▶ [Task brief]:
What are the lines from the top of the entries below through the line containing "The height and"? Return them exactly, both ends included, without the pictures.

▶ [Source records]:
++++++++++++++++++++
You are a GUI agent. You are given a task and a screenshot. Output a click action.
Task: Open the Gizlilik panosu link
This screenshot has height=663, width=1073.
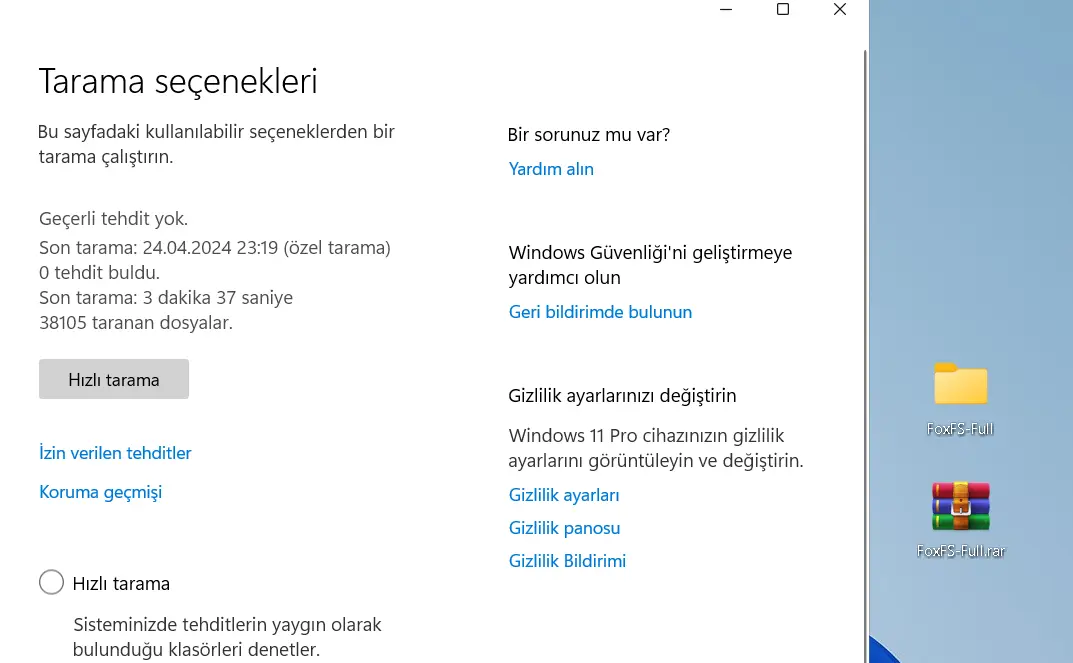pos(565,528)
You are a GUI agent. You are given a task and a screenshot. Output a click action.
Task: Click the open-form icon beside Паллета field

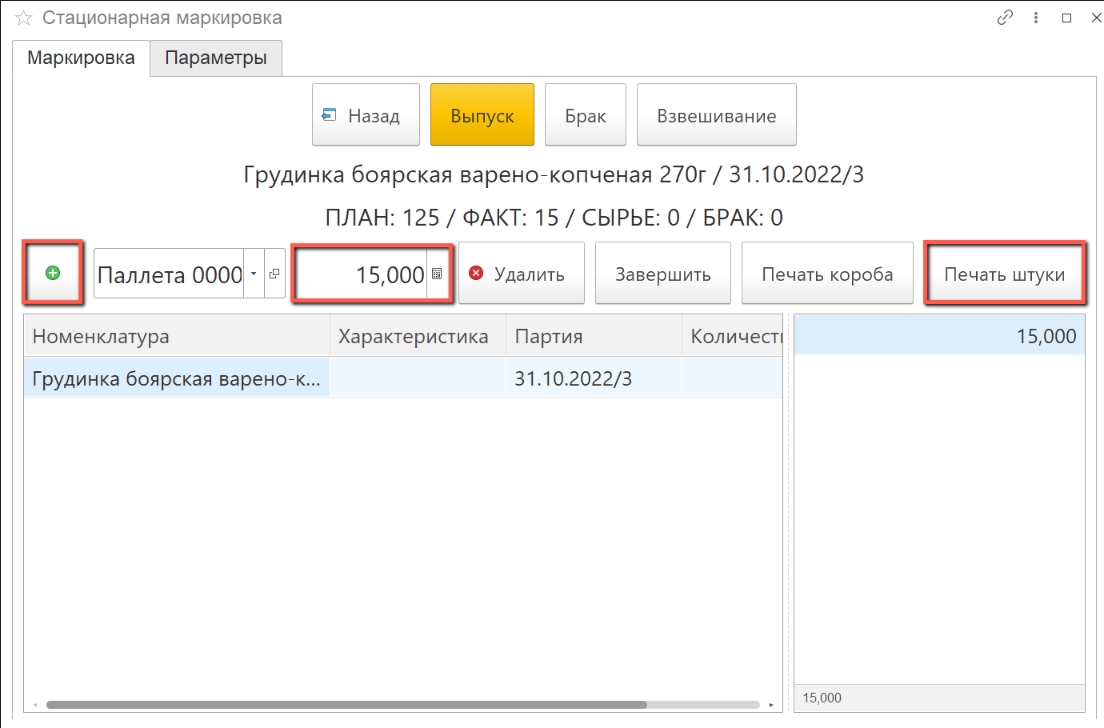coord(274,274)
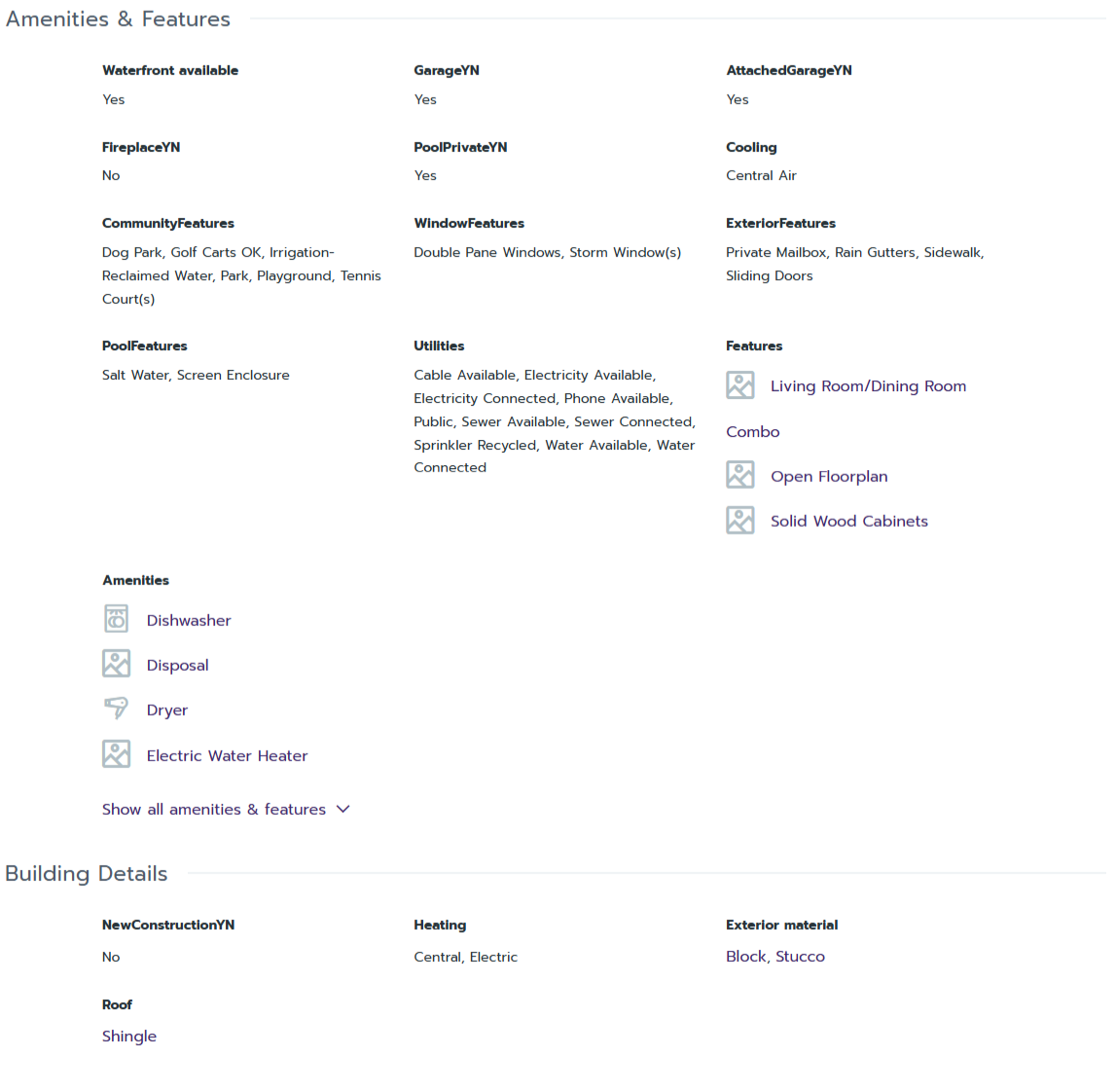
Task: Click chevron next to Show all amenities
Action: (342, 809)
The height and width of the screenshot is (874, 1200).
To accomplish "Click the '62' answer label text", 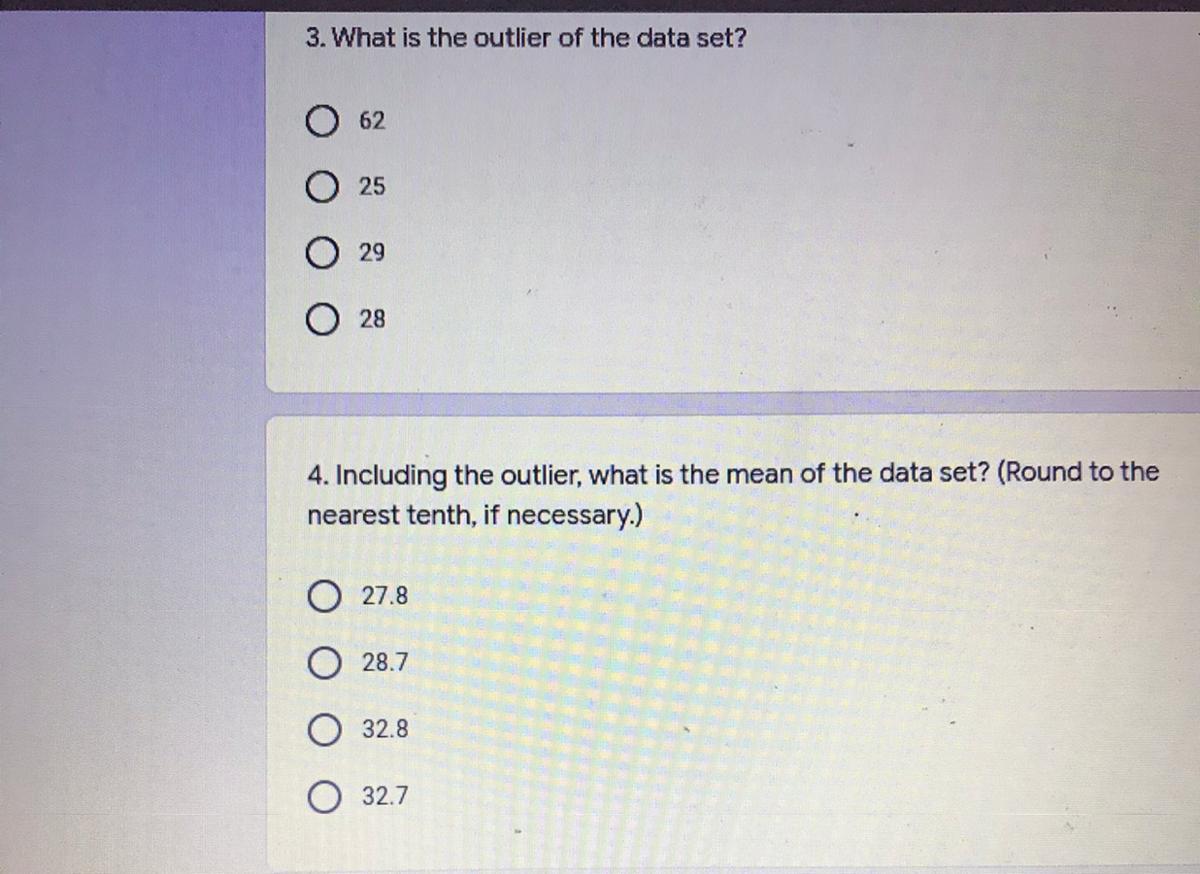I will pos(371,121).
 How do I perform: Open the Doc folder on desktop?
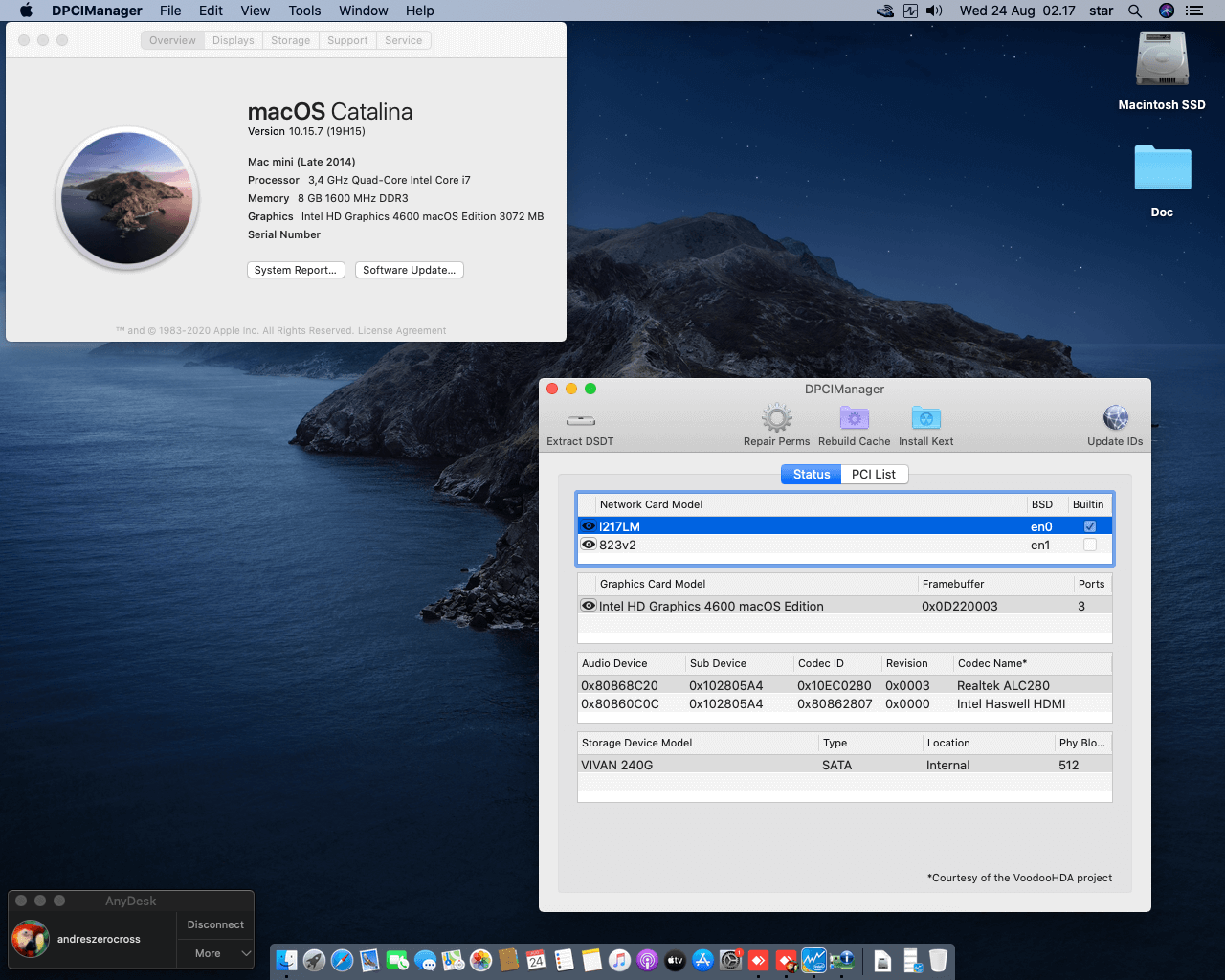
++++++++++++++++++++
▶ [Exercise result]:
You are a GUI agent. You are given a task and a screenshot. Output a click action.
Task: Open the Gizlilik panosu link
This screenshot has height=663, width=1073.
pos(565,528)
You are a GUI agent. You are given a task and a screenshot. Output a click action.
Task: Click the open-form icon beside Паллета field

coord(274,274)
Task: Click chevron next to Show all amenities
Action: (342, 809)
The height and width of the screenshot is (874, 1200).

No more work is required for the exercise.